Compliance nas PME

TEXTO DE OPINIÃO – JUNHO DE 2026

Compliance nas PME: não é burocracia, é proteção

Durante muito tempo, a palavra “compliance” foi associada apenas a grandes empresas, grupos multinacionais ou setores altamente regulados. Mas essa ideia está cada vez mais ultrapassada. Hoje, uma PME também lida com dados pessoais, trabalhadores, fornecedores, contratos, pagamentos, reclamações, conflitos de interesses, riscos digitais e obrigações legais que podem ter impacto sério na sua atividade. Por isso, compliance não deve ser visto como um conjunto de documentos complexos guardados numa pasta. Deve ser entendido como uma forma prática de proteger a empresa, os seus gerentes, os seus trabalhadores e a sua reputação.
O que significa compliance numa PME?

Compliance significa, de forma simples, criar regras internas e procedimentos mínimos para garantir que a empresa atua de acordo com a lei, com os seus contratos e com boas práticas de gestão.

Numa PME, isto pode passar por medidas tão concretas como:

  • organizar contratos com clientes, fornecedores e trabalhadores;
  • rever práticas de proteção de dados pessoais;
  • definir regras para aprovação de despesas e pagamentos;
  • prevenir conflitos de interesses;
  • criar procedimentos para reclamações ou denúncias;
  • garantir arquivo adequado de documentos;
  • formar equipas sobre temas essenciais, como confidencialidade, RGPD ou prevenção de irregularidades.

Não se trata de transformar uma PME numa grande estrutura administrativa. Trata-se de adaptar a prevenção à dimensão, ao setor e ao risco real da empresa.

Porque é que este tema é atual?

As empresas estão hoje sujeitas a maior escrutínio por parte de clientes, parceiros, bancos, autoridades e até trabalhadores. Um erro na gestão de dados pessoais, uma relação pouco transparente com fornecedores, uma denúncia mal tratada ou um contrato mal documentado pode gerar custos, sanções, litígios e perda de confiança.

Além disso, existem regimes legais que já impõem deveres específicos em matérias como proteção de dados, denúncias internas e prevenção da corrupção.

A Lei n.º 58/2019 assegura a execução do RGPD em Portugal, reforçando a importância da proteção de dados pessoais nas organizações. A Lei n.º 93/2021 estabelece o regime geral de proteção de denunciantes de infrações. Já o Decreto-Lei n.º 109-E/2021 criou o Mecanismo Nacional Anticorrupção e aprovou o Regime Geral de Prevenção da Corrupção. Estes regimes não devem ser vistos apenas como obrigações formais, mas como sinais claros de uma tendência: as empresas devem demonstrar que têm mecanismos internos de prevenção e controlo.

O risco de não fazer nada

Muitas PME só olham para estes temas quando surge um problema: uma fiscalização, uma queixa, um conflito com um trabalhador, uma fuga de informação, uma reclamação de cliente ou um litígio com um fornecedor.
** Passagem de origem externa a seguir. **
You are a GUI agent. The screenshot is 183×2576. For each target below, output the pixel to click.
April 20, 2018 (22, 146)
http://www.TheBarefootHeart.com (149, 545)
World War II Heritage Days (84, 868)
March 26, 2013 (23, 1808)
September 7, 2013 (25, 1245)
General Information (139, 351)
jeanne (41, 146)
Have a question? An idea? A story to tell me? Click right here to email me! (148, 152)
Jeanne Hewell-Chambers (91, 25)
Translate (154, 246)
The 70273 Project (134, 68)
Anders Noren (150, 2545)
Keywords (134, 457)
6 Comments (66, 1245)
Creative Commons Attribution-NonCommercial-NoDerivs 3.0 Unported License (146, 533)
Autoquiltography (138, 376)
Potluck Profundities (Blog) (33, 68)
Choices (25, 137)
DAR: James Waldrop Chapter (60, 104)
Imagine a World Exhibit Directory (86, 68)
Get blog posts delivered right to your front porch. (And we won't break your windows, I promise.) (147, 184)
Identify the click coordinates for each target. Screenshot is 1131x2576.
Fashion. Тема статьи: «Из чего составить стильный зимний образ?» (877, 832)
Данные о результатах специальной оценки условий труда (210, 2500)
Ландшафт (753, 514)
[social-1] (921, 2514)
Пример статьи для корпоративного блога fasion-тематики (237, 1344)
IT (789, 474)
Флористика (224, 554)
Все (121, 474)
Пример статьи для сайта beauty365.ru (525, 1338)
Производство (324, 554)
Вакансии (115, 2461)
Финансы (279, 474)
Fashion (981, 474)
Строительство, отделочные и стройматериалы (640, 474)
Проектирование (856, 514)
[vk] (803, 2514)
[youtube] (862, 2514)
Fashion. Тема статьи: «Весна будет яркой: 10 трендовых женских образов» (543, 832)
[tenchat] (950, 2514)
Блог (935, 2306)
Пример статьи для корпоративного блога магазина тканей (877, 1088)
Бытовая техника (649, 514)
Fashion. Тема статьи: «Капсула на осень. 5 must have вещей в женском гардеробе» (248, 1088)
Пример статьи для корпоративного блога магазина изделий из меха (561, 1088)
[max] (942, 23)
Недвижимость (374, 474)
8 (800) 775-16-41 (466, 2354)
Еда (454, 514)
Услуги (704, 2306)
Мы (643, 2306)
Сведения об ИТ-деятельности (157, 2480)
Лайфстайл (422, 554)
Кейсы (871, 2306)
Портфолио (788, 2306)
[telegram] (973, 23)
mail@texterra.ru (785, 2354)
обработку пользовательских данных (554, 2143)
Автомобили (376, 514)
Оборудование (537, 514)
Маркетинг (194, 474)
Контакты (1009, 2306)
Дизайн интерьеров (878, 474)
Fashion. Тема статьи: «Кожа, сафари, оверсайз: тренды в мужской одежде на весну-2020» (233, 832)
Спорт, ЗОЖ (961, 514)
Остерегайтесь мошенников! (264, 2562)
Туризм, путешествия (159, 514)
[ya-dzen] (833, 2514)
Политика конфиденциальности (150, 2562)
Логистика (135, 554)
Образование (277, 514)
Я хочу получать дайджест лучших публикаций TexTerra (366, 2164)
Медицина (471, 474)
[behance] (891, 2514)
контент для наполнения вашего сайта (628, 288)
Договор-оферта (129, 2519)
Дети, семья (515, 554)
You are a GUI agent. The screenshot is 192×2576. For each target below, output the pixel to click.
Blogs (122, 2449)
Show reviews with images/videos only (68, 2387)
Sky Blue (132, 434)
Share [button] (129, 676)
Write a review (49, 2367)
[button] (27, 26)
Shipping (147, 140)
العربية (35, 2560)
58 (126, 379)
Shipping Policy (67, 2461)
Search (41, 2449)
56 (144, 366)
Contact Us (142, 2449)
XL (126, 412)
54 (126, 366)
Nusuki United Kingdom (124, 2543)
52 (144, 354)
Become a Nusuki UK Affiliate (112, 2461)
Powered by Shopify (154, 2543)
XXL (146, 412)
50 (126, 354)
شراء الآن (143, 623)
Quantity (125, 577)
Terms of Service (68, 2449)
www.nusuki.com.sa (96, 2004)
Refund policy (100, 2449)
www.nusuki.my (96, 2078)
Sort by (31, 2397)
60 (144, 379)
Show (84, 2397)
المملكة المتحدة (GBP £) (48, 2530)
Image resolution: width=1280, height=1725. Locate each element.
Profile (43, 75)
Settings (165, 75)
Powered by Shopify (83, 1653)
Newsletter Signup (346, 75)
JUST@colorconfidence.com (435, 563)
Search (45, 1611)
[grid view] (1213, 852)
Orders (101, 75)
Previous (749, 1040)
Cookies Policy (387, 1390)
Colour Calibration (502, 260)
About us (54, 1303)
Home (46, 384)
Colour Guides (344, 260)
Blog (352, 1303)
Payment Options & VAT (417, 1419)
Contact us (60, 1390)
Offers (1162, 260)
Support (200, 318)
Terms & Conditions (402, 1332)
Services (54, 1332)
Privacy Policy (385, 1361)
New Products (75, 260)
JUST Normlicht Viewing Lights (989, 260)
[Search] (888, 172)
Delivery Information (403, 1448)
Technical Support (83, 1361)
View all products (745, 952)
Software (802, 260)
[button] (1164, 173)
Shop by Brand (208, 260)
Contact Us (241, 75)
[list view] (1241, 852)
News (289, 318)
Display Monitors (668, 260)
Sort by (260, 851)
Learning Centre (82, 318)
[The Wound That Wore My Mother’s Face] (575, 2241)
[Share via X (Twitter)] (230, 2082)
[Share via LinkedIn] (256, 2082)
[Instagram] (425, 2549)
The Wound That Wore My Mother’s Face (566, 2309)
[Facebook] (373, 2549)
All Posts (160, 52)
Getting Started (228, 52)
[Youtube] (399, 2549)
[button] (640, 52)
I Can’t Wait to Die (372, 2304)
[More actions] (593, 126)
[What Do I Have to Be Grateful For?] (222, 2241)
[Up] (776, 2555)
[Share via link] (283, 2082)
Nessa fase, a pergunta costuma ser sempre a mesma: “Onde está o contrato?”, “Quem autorizou?”, “Há prova?”, “Existe procedimento?”, “Quem tinha acesso?”, “A empresa avisou por escrito?”

Quando não há resposta clara, o risco aumenta.

A ausência de organização interna pode dificultar a defesa da empresa, fragilizar a posição dos gerentes e transformar pequenos problemas em litígios caros.

Compliance proporcional: o caminho certo para as PME

O compliance numa PME deve ser simples, proporcional e útil. Não precisa de começar por um manual extenso. Pode começar por uma revisão prática de pontos essenciais:

1. Contratos — estão atualizados, assinados e arquivados?
2. Dados pessoais — a empresa sabe que dados recolhe, para quê e durante quanto tempo?
3. Trabalhadores — existem regras internas claras sobre confidencialidade, equipamentos, email, despesas e conduta?
4. Fornecedores — há critérios de contratação e aprovação?
5. Pagamentos — existem níveis de autorização e controlo?
6. Denúncias e reclamações — há um procedimento definido?
7. Documentos societários — atas, deliberações e registos estão em ordem?

Este tipo de prevenção permite à empresa reduzir riscos, responder melhor a incidentes e transmitir maior confiança a clientes, investidores, financiadores e parceiros comerciais.

Conclusão

Compliance não é apenas cumprir formalidades. É criar uma cultura mínima de organização, transparência e responsabilidade.

Para uma PME, isso pode significar menos conflitos, melhor prova documental, decisões mais seguras e maior proteção para quem gere o negócio.

Num contexto empresarial cada vez mais exigente, o compliance deixou de ser um luxo das grandes empresas. Passou a ser uma ferramenta prática de proteção para qualquer empresa que queira crescer de forma sólida.

Uma revisão preventiva pode evitar riscos futuros.